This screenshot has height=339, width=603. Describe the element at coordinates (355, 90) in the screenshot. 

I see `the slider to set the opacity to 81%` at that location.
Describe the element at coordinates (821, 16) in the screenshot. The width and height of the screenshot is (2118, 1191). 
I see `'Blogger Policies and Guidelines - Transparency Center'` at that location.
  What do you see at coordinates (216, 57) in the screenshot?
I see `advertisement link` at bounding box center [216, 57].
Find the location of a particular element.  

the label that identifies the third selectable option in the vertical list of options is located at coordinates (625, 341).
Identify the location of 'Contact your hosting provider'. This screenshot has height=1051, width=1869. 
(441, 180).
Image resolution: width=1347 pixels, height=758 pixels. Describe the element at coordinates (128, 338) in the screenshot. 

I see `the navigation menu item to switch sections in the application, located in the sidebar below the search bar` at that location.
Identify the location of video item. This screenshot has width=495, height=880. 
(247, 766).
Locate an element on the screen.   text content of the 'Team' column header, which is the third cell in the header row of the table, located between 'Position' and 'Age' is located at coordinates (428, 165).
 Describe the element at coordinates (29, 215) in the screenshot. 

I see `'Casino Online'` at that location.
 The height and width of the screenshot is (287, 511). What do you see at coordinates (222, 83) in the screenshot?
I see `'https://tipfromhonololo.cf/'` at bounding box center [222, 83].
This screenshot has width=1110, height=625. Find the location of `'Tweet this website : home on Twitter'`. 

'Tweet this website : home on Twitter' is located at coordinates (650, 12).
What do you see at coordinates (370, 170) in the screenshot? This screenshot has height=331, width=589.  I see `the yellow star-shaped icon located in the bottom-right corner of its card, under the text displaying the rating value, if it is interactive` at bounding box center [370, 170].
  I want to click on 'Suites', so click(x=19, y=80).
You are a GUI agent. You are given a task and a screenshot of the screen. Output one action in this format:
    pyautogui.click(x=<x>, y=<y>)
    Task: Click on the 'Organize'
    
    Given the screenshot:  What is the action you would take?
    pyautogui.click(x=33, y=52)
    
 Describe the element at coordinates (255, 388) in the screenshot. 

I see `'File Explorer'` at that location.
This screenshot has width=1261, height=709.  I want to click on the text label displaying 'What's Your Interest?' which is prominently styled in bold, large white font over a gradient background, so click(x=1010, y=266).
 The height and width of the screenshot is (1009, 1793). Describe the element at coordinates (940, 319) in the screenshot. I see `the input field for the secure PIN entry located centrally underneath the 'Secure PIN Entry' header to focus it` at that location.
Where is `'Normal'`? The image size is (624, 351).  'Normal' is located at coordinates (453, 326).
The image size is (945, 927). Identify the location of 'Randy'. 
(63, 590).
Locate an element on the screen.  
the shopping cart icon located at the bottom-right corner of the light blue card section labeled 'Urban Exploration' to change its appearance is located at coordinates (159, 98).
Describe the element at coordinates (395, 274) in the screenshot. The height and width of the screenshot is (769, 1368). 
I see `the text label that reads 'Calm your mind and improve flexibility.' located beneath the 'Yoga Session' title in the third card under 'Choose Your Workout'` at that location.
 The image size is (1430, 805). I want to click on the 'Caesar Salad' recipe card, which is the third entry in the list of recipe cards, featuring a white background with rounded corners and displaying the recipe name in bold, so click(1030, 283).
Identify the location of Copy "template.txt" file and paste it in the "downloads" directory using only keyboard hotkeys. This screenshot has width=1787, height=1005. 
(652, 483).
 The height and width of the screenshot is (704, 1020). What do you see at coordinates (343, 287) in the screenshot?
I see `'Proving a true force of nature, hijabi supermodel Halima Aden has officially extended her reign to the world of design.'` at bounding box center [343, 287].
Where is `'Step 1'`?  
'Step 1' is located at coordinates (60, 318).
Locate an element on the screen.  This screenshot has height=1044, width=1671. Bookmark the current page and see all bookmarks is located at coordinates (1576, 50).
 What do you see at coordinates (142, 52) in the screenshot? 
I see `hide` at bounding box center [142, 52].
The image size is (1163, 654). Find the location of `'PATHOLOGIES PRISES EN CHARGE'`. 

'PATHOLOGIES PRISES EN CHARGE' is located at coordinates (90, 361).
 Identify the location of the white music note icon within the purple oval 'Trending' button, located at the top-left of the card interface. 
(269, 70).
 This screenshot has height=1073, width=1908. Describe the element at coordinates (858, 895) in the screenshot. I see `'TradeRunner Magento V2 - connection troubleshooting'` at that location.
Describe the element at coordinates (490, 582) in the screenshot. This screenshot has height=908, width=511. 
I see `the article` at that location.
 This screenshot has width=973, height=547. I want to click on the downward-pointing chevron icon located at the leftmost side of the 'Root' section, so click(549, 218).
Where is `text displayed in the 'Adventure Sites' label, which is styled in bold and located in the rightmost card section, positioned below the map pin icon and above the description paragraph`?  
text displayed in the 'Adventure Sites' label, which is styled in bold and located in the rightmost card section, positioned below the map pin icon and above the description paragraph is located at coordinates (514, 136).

•••

Can you reproduce all of the items above, changing "Identify the location of" to "Locate" and leaving everything else untouched?

This screenshot has height=339, width=603. Describe the element at coordinates (355, 90) in the screenshot. 

I see `the slider to set the opacity to 81%` at that location.
Describe the element at coordinates (821, 16) in the screenshot. The width and height of the screenshot is (2118, 1191). 
I see `'Blogger Policies and Guidelines - Transparency Center'` at that location.
  What do you see at coordinates (216, 57) in the screenshot?
I see `advertisement link` at bounding box center [216, 57].
Find the location of a particular element.  

the label that identifies the third selectable option in the vertical list of options is located at coordinates (625, 341).
Locate 'Contact your hosting provider'. This screenshot has height=1051, width=1869. 
(441, 180).
Image resolution: width=1347 pixels, height=758 pixels. Describe the element at coordinates (128, 338) in the screenshot. 

I see `the navigation menu item to switch sections in the application, located in the sidebar below the search bar` at that location.
Locate video item. This screenshot has width=495, height=880. 
(247, 766).
Locate an element on the screen.   text content of the 'Team' column header, which is the third cell in the header row of the table, located between 'Position' and 'Age' is located at coordinates (428, 165).
 Describe the element at coordinates (29, 215) in the screenshot. 

I see `'Casino Online'` at that location.
 The height and width of the screenshot is (287, 511). What do you see at coordinates (222, 83) in the screenshot?
I see `'https://tipfromhonololo.cf/'` at bounding box center [222, 83].
This screenshot has width=1110, height=625. Find the location of `'Tweet this website : home on Twitter'`. 

'Tweet this website : home on Twitter' is located at coordinates (650, 12).
What do you see at coordinates (370, 170) in the screenshot? This screenshot has height=331, width=589.  I see `the yellow star-shaped icon located in the bottom-right corner of its card, under the text displaying the rating value, if it is interactive` at bounding box center [370, 170].
  I want to click on 'Suites', so click(x=19, y=80).
You are a GUI agent. You are given a task and a screenshot of the screen. Output one action in this format:
    pyautogui.click(x=<x>, y=<y>)
    Task: Click on the 'Organize'
    
    Given the screenshot:  What is the action you would take?
    pyautogui.click(x=33, y=52)
    
 Describe the element at coordinates (255, 388) in the screenshot. 

I see `'File Explorer'` at that location.
This screenshot has width=1261, height=709.  I want to click on the text label displaying 'What's Your Interest?' which is prominently styled in bold, large white font over a gradient background, so click(x=1010, y=266).
 The height and width of the screenshot is (1009, 1793). Describe the element at coordinates (940, 319) in the screenshot. I see `the input field for the secure PIN entry located centrally underneath the 'Secure PIN Entry' header to focus it` at that location.
Where is `'Normal'`? The image size is (624, 351).  'Normal' is located at coordinates (453, 326).
The image size is (945, 927). Locate 'Randy'. 
(63, 590).
Locate an element on the screen.  
the shopping cart icon located at the bottom-right corner of the light blue card section labeled 'Urban Exploration' to change its appearance is located at coordinates (159, 98).
Describe the element at coordinates (395, 274) in the screenshot. The height and width of the screenshot is (769, 1368). 
I see `the text label that reads 'Calm your mind and improve flexibility.' located beneath the 'Yoga Session' title in the third card under 'Choose Your Workout'` at that location.
 The image size is (1430, 805). I want to click on the 'Caesar Salad' recipe card, which is the third entry in the list of recipe cards, featuring a white background with rounded corners and displaying the recipe name in bold, so click(1030, 283).
Locate Copy "template.txt" file and paste it in the "downloads" directory using only keyboard hotkeys. This screenshot has width=1787, height=1005. 
(652, 483).
 The height and width of the screenshot is (704, 1020). What do you see at coordinates (343, 287) in the screenshot?
I see `'Proving a true force of nature, hijabi supermodel Halima Aden has officially extended her reign to the world of design.'` at bounding box center [343, 287].
Where is `'Step 1'`?  
'Step 1' is located at coordinates (60, 318).
Locate an element on the screen.  This screenshot has height=1044, width=1671. Bookmark the current page and see all bookmarks is located at coordinates (1576, 50).
 What do you see at coordinates (142, 52) in the screenshot? 
I see `hide` at bounding box center [142, 52].
The image size is (1163, 654). Find the location of `'PATHOLOGIES PRISES EN CHARGE'`. 

'PATHOLOGIES PRISES EN CHARGE' is located at coordinates (90, 361).
 Locate the white music note icon within the purple oval 'Trending' button, located at the top-left of the card interface. 
(269, 70).
 This screenshot has height=1073, width=1908. Describe the element at coordinates (858, 895) in the screenshot. I see `'TradeRunner Magento V2 - connection troubleshooting'` at that location.
Describe the element at coordinates (490, 582) in the screenshot. This screenshot has height=908, width=511. 
I see `the article` at that location.
 This screenshot has width=973, height=547. I want to click on the downward-pointing chevron icon located at the leftmost side of the 'Root' section, so click(549, 218).
Where is `text displayed in the 'Adventure Sites' label, which is styled in bold and located in the rightmost card section, positioned below the map pin icon and above the description paragraph`?  
text displayed in the 'Adventure Sites' label, which is styled in bold and located in the rightmost card section, positioned below the map pin icon and above the description paragraph is located at coordinates (514, 136).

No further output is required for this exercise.